The three towers 8, 10 and 12 provide support bases for a jack-up oil rig. The rig is towed into position above the structure and the three legs of the rig are lowered onto the towers until they are engaged and located by the corresponding locating pins 18, 20 and 22. At this point, the legs can be secured to the structure and the working platform jacked-up to above sea level. The drilling for oil can now begin which can advantageously take place through the guide 32. As soon as oil begins to flow, it can be pumped into the cells 14 in the upper regions thereof for storage therein. The oil will displace water through the buffer chambers into the ambient sea.

Apparatus at the top of each tower acts to separate and remove any oil which has inadvertently reached the chamber so preventing contamination of the sea. Oil shuttle tankers can load oil at will from the storage structure via the jakcs up platform. With an appropriately sized storage capacity, the flow of oil does not need to be halted upon the departure of one tanker and before the arrival of the next.

When decommissioning the oil rig, the legs can be readily released from the locating pins to leave the lowheight structure on the sea bed thus minimising the hazard to shipping and fishing.

Claims

1. A fluid storage structure comprising an array of intersecting I-beams defining an array of storage cells and a peripheral wall comprising a plurality of outwardly arcuate contiguous panels; the I-beams and panels being of integral and of reinforced prestressed concrete.

2. A fluid storage structure comprising a floor slab, a roof slab and an array of intersecting walls supporting the roof slab on the floor slab and defining an array of storage cells; the walls defining the periphery of the structure being outwardly arcuate to resist outer pressure, the walls, the roof slab and the floor slab comprising an integral reinforced concrete structure.

3. A structure according to Claim 1 or to Claim 2, wherein the walls are perforate to allow fluids to flow freely between the cells.

4. A structure according to Claim 1 or to Claim 2, wherein selected walls are perforate and selected walls are imperforate to divide the cells into separate groups of interconnecting cells.

5. A structure according to Claim 2, wherein the base slab supports a plurality of hollow towers extending through the roof slab, each tower being provided with locating means to locate and support the corresponding leg of an oil rig.

6. A structure according to Claim 5 wherein the towers are of reinforced concrete and integral with the floor and roof slabs.

7. A structure according to any one of Claims 2, 4 and 5 wherein the floor slab is provided with a downwardly depending skirt array to penetrate the sea bed.

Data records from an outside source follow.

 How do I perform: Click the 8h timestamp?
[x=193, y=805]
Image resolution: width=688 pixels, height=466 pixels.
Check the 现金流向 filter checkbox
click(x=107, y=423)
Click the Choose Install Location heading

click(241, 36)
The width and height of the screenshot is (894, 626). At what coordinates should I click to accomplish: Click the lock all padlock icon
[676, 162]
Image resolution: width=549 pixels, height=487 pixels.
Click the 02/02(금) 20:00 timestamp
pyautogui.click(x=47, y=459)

8. A structure according to any preceding claim, including a plurality of open containers secured to the outer periphery of the structure to provide buoyancy cells to allow the structure to float or which can be filled with ballast to improve the structures floating stability and its stability on the sea bed.

9. A structure according to Claim 8, wherein said containers are of reinforced prestressed concrete and integral with the structure.

10. A structure according to any preceding claim, including guide channels through the structure to guide drill strings through the structure for drilling into the bed below.

11. A structure according to any preceding claim, wherein the reinforced prestressed concrete is of light weight concrete having a specific gravity of 2.0 or less.

12. An oil storage structure substantially as hereinbefore described with reference to the accompanying drawings.